Stored data entries
********
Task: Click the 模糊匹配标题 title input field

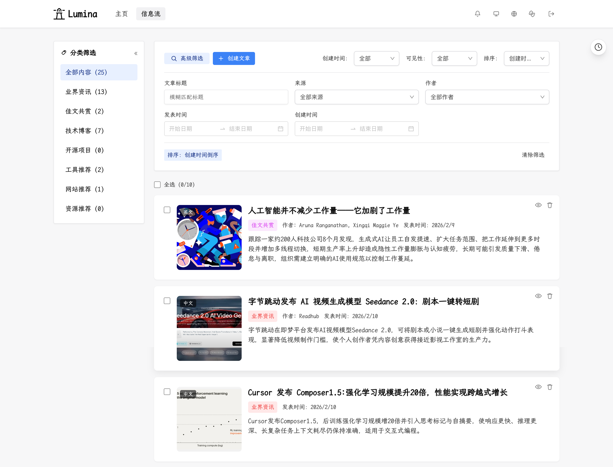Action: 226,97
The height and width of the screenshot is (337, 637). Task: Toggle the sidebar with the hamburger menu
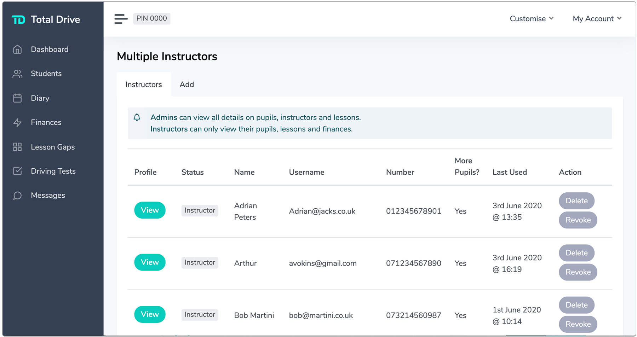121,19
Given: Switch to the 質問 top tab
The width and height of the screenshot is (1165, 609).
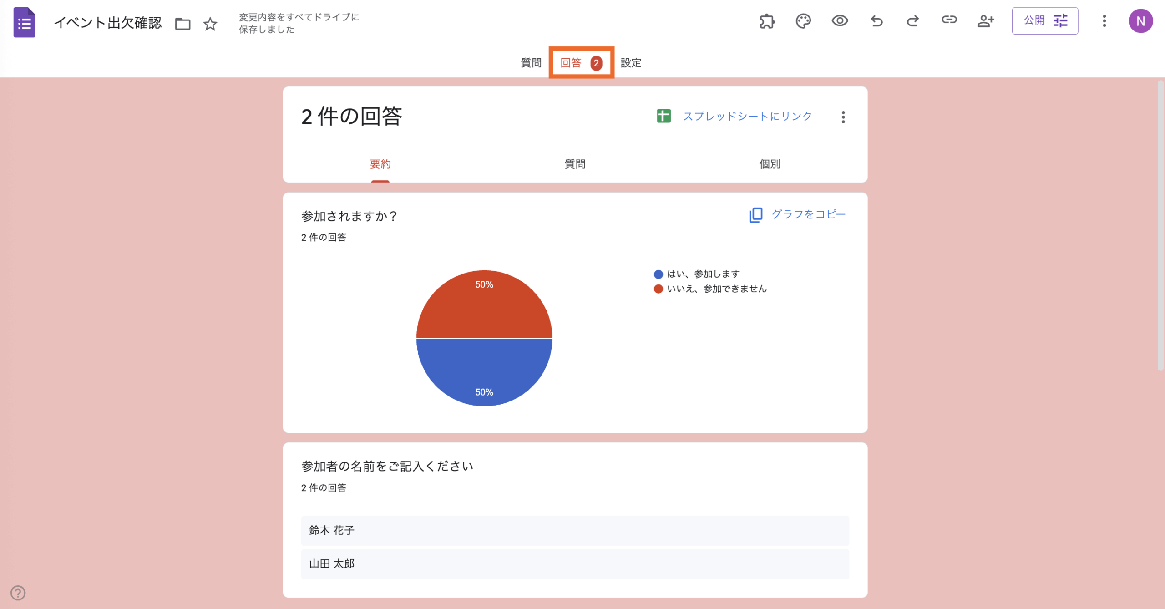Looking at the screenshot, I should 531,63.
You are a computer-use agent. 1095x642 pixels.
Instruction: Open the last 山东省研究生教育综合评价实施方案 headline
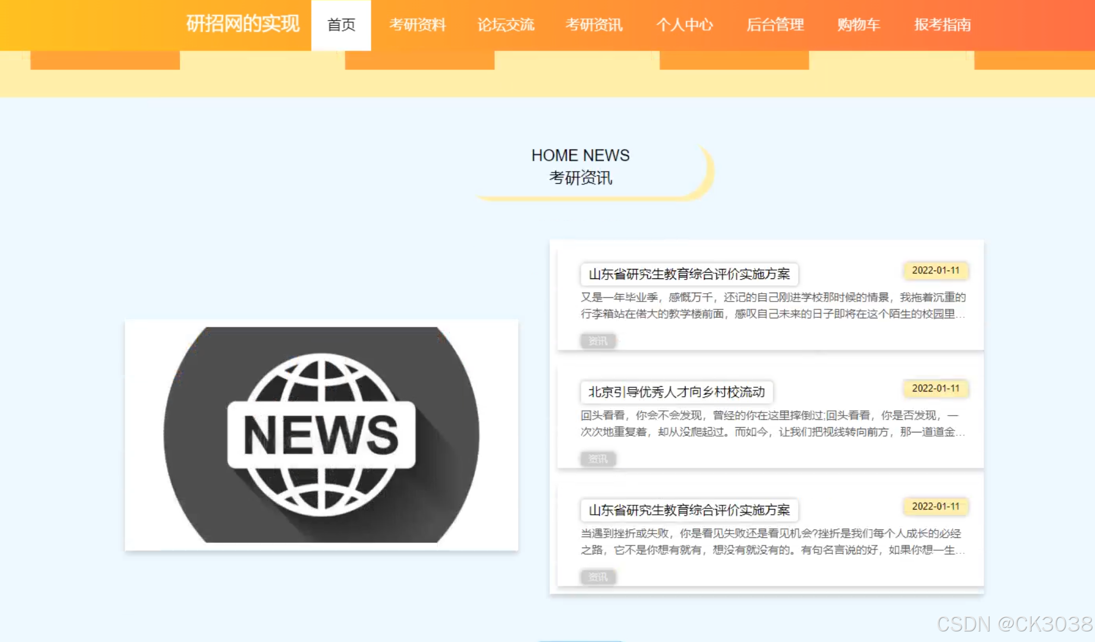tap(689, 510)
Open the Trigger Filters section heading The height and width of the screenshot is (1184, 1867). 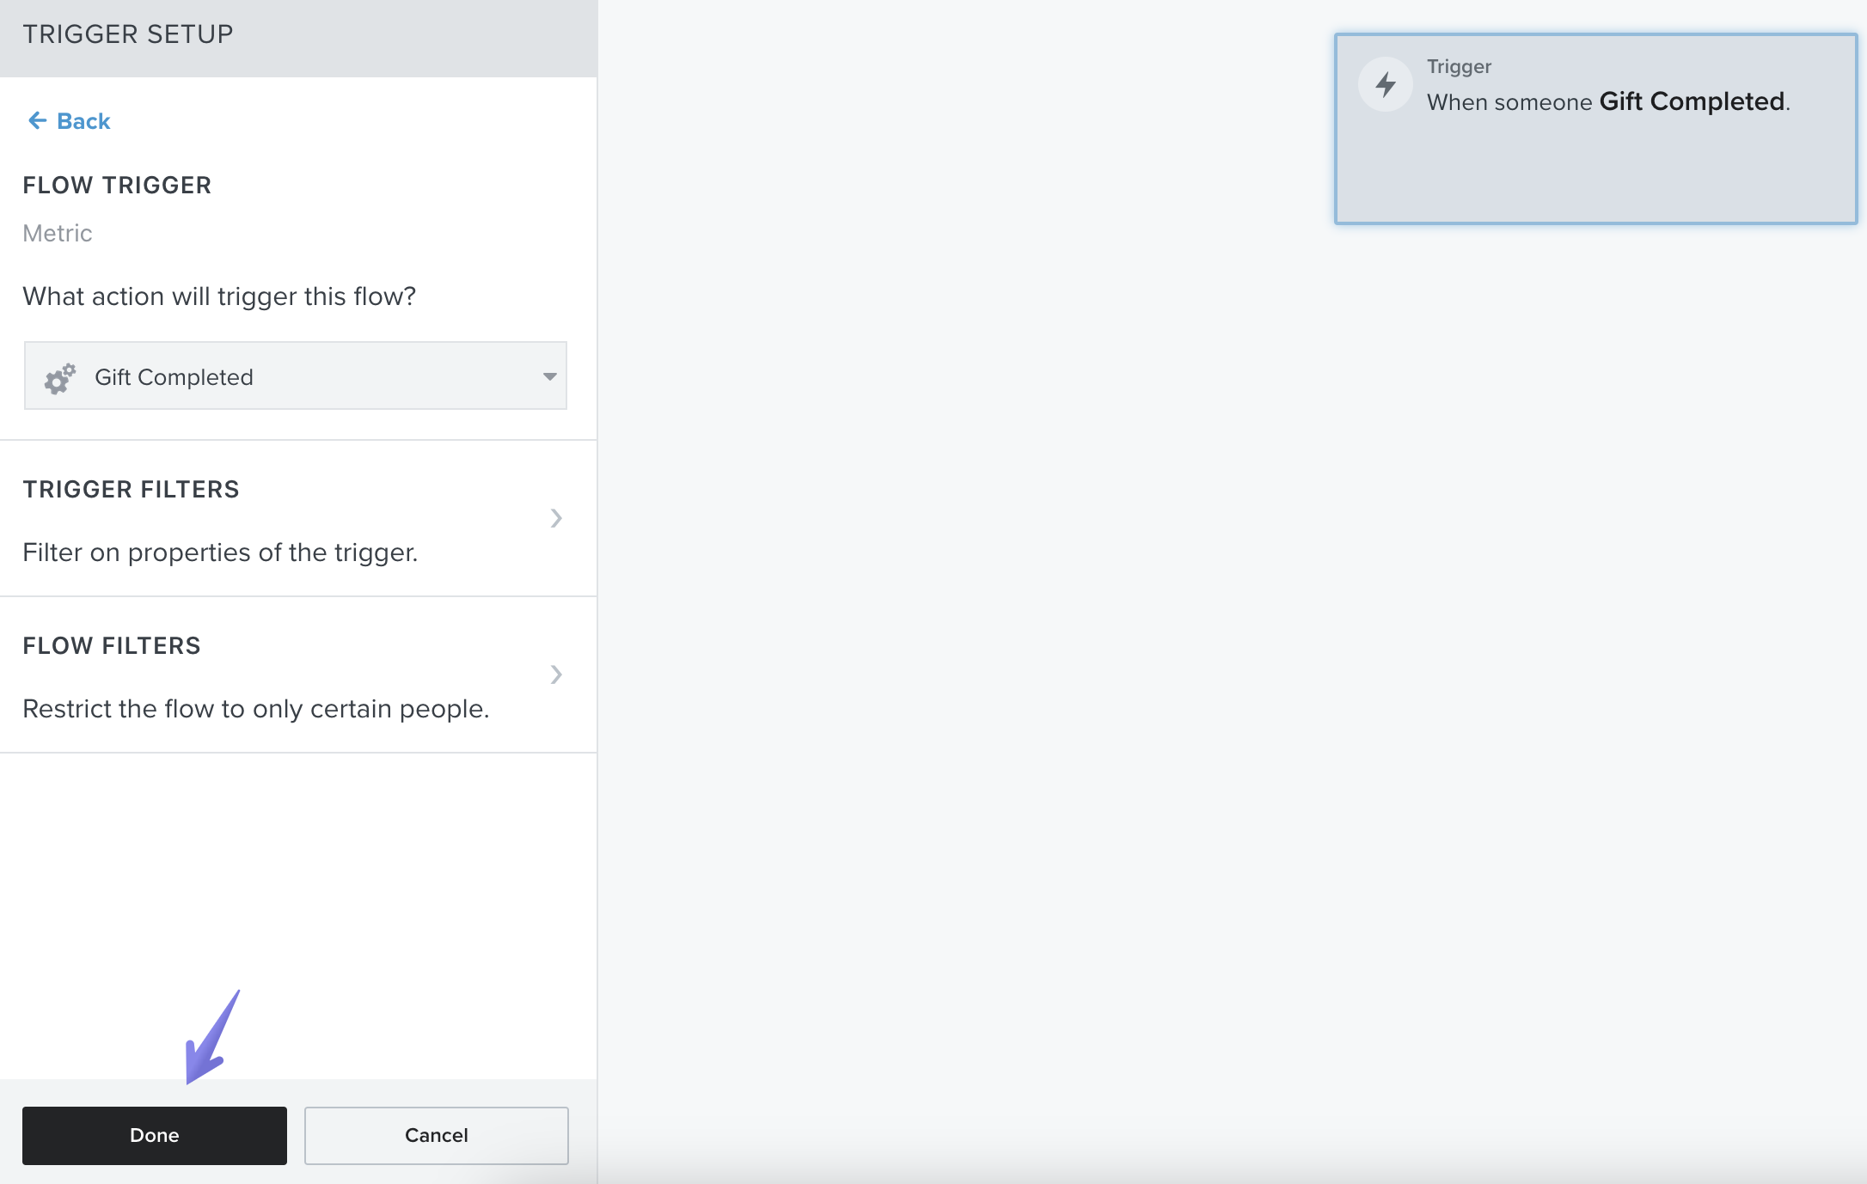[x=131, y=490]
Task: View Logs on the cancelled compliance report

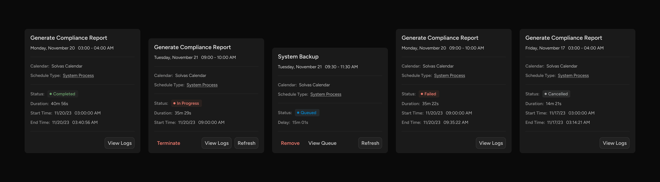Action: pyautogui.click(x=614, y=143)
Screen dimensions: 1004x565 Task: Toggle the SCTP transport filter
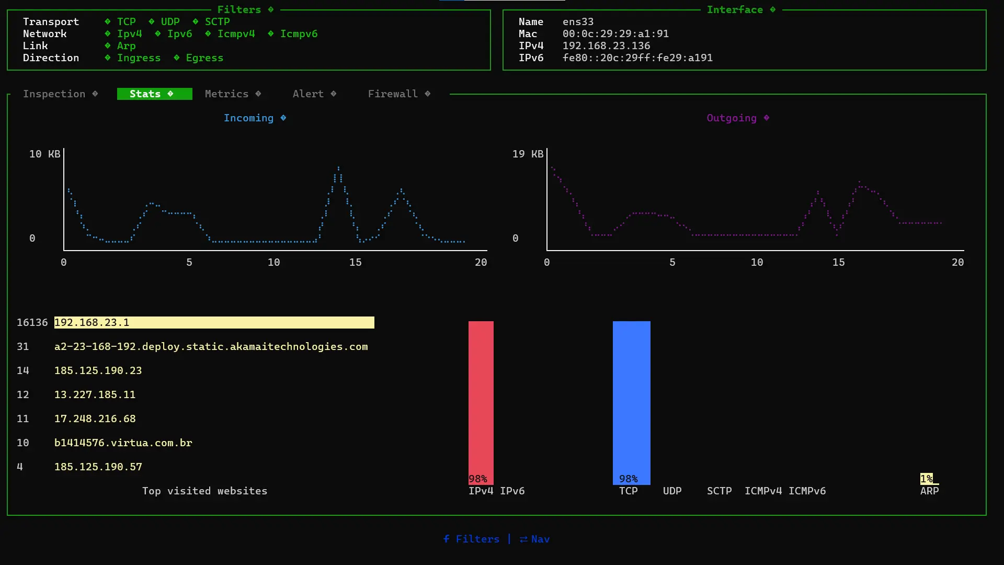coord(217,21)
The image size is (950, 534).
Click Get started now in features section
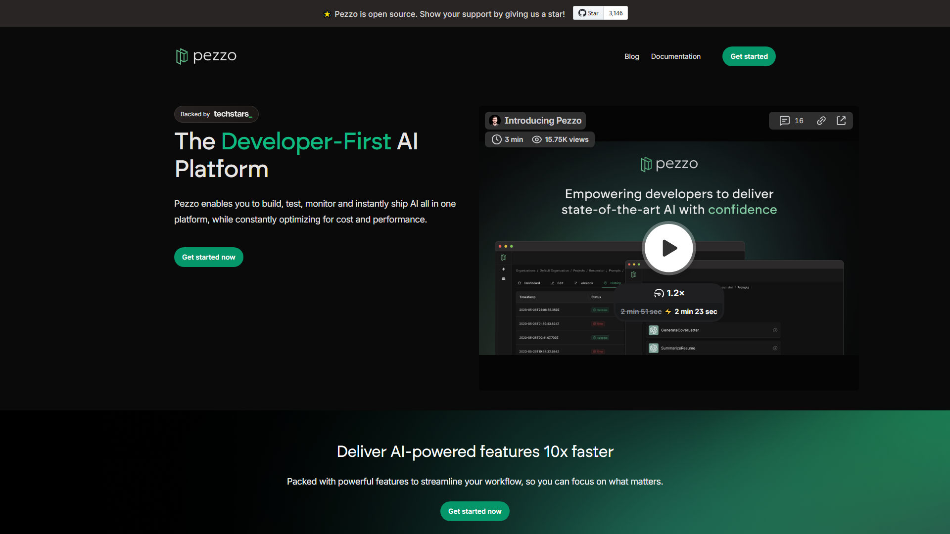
********
→ **Work instructions**
With the pictures left out, copy exactly the lines above from the line containing "Screen dimensions: 1004x565" through the last line of the entries.

→ **Written reply**
Screen dimensions: 1004x565 Task: Toggle the SCTP transport filter
coord(217,21)
The image size is (950, 534).
Click Get started now in features section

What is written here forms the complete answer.